She had trouble understanding how anyone could fight, trapped between everyone else like this – right up until someone blew up a handful of trees to her right and the space was suddenly doubled. They were still packed like sardines, but at least they could actually take a step now.
That was also the moment when she realized that magic could do a hell of a lot more damage than knock out or petrifying someone.
Her movements became a lot more careful around the attractive and bright flashes of light then. But that didn't make much of a bummer in the Israeli's actions. As if a silent and invisible snake, she and Tony began taking out every opponent they came about, and they, so obviously it was painful, were not prepared for the kind of fight the Muggles put up. So they'd fall, rather embarrassingly quickly.
But luck tends, however, to grow old, and her first real scare happened very soon, and it was when Tony had the audacity to get hit.
Obviously, he did not get hit with anything dangerous, because that would require amounts of red-tainted rage from her that were common currency in the days of Mossad, but which she had not used in quite a long time. Tony would not allow her to revert to the person she used to be, and so he didn't dare get badly injured – she knew he cared too much about her to do that. Such was a very logical argument.
His lower leg suffered some sort of physical wound. The light that was used to perform it was different too. Like a whip, it slashed down and then dissipated as if it had never existed. It was directed at Luna, who managed to deflect the majority of the attack from hitting her or anyone else. Unfortunately, that was not before the tip of it collided with her partner.
She could see the damage that such a small bit of the spell had done. Tony's pants were ripped, and his skin had to have been cut, unless the red liquid soaking his clothes was something other than blood.
He staggered slightly, and that was when she made use of her legs to both take care of her current opponent and hurry to her partner's side.
"Well, that hurt." He gasped slightly, breathing raggedly against the pain. He tested his leg, and winced when it throbbed at the pressure the ground put on it. "Damn." He cursed in a low voice, watching as Ziva single-handedly disposed of anyone approaching the two of them. "You know, sometimes I wonder why you need a partner." He commented, forcing his voice to sound natural (so that Ziva's worries could be falsely soothed) and trying to introduce some sort of comic relief to his surroundings.
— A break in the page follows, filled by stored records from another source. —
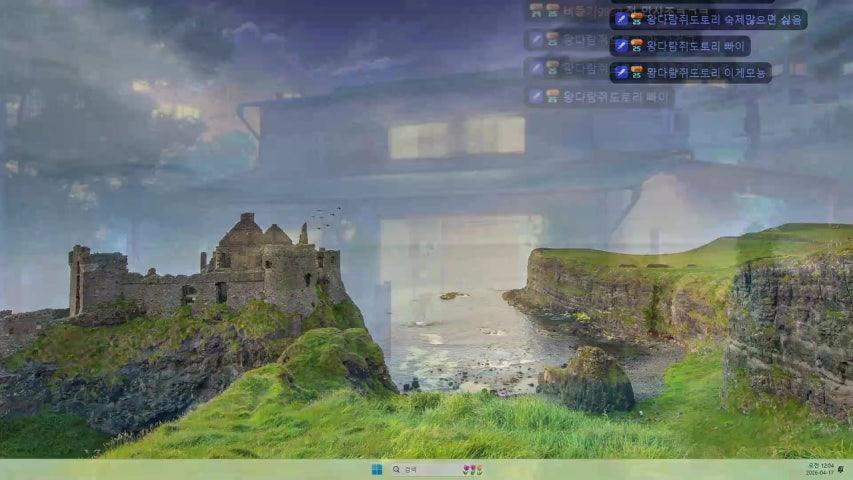Select nickname 왕다람쥐도토리 in 이게모능 message
This screenshot has width=853, height=480.
click(x=680, y=73)
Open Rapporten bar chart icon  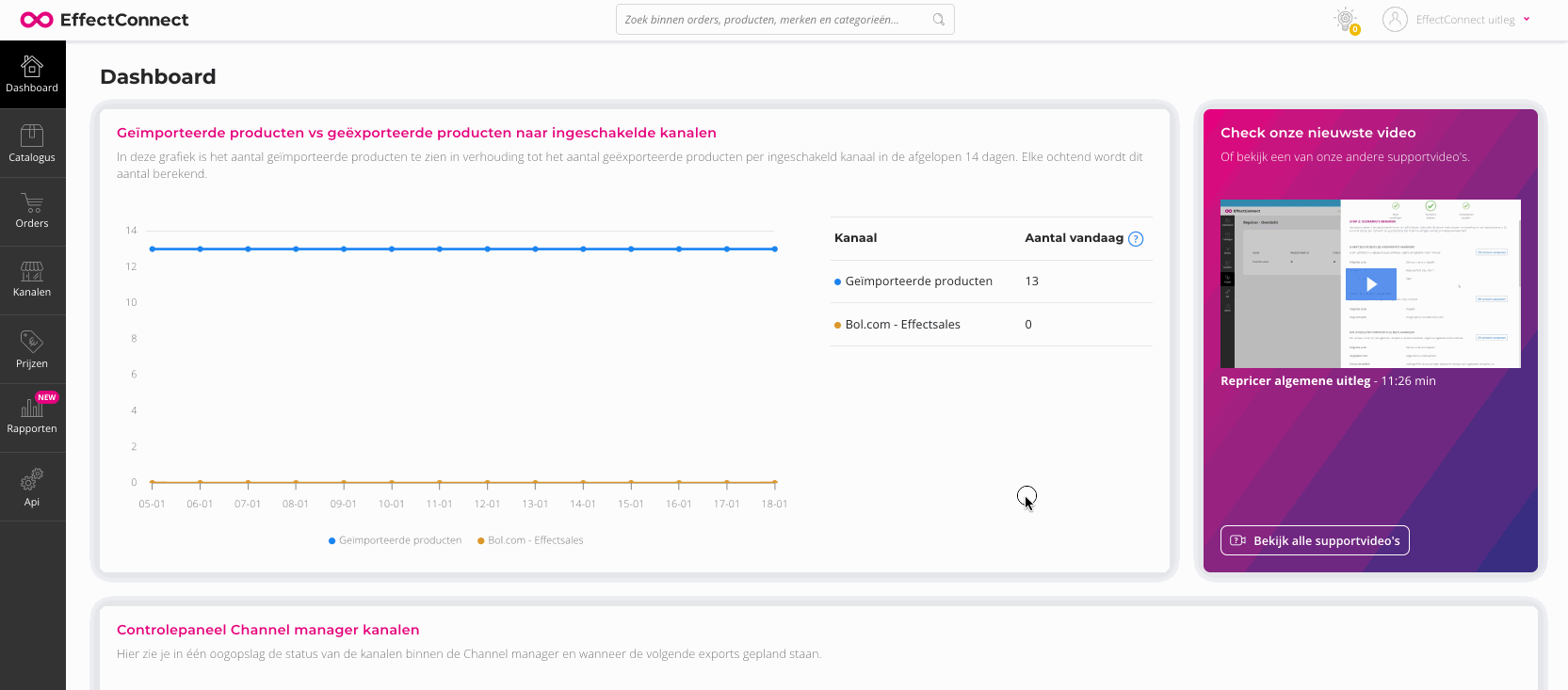pyautogui.click(x=32, y=409)
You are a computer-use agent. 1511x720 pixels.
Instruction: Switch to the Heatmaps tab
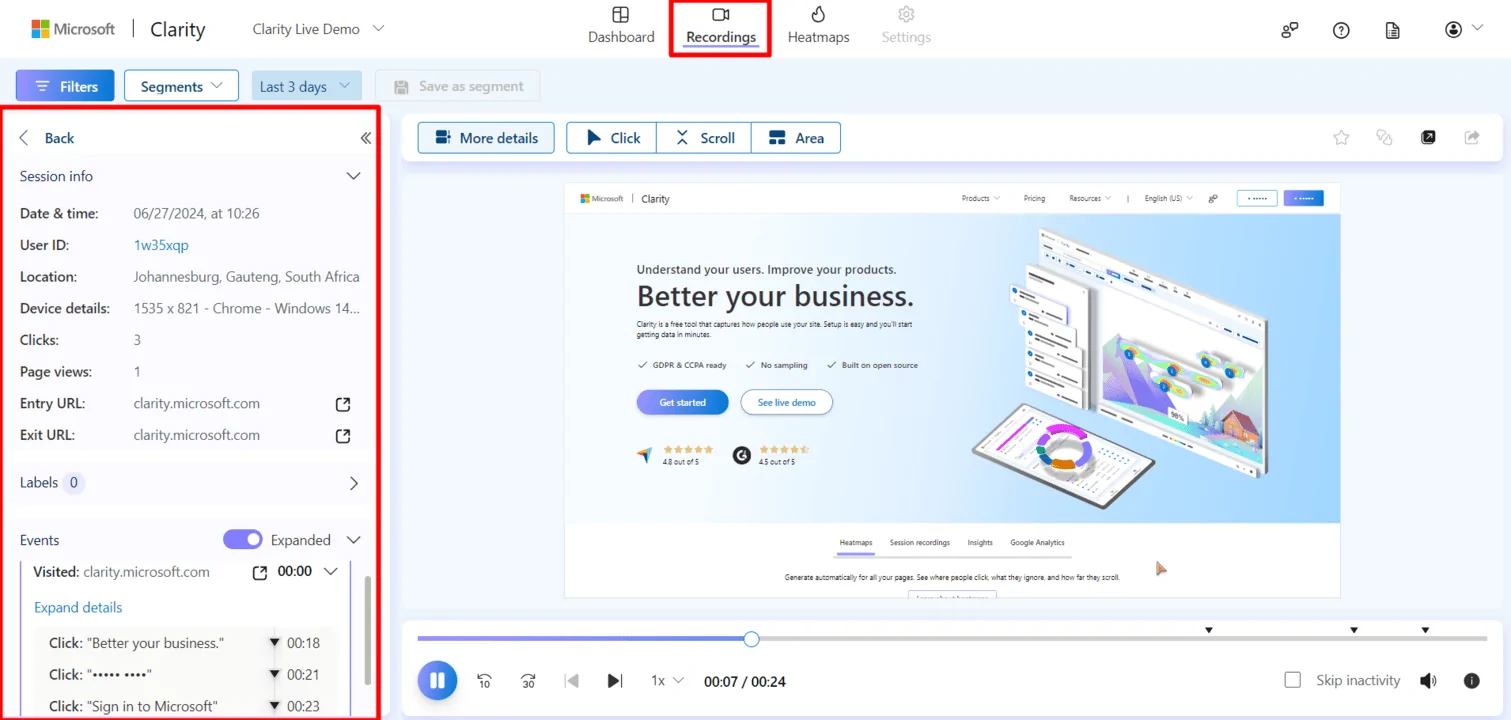pos(818,26)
His partner's glare told him he was unsuccessful, but by then he was already hurrying to take care of the bleeding. He crouched, eager to leave his partner's back unprotected for the shortest amount of time possible. "I do too. But your stupidity actually happens to be an excellent source of amusement." She told him casually – too much so, for a woman that was dancing around wizards, by dodging, kicking, punching and jumping - while her attackers barely knew what they were fighting against.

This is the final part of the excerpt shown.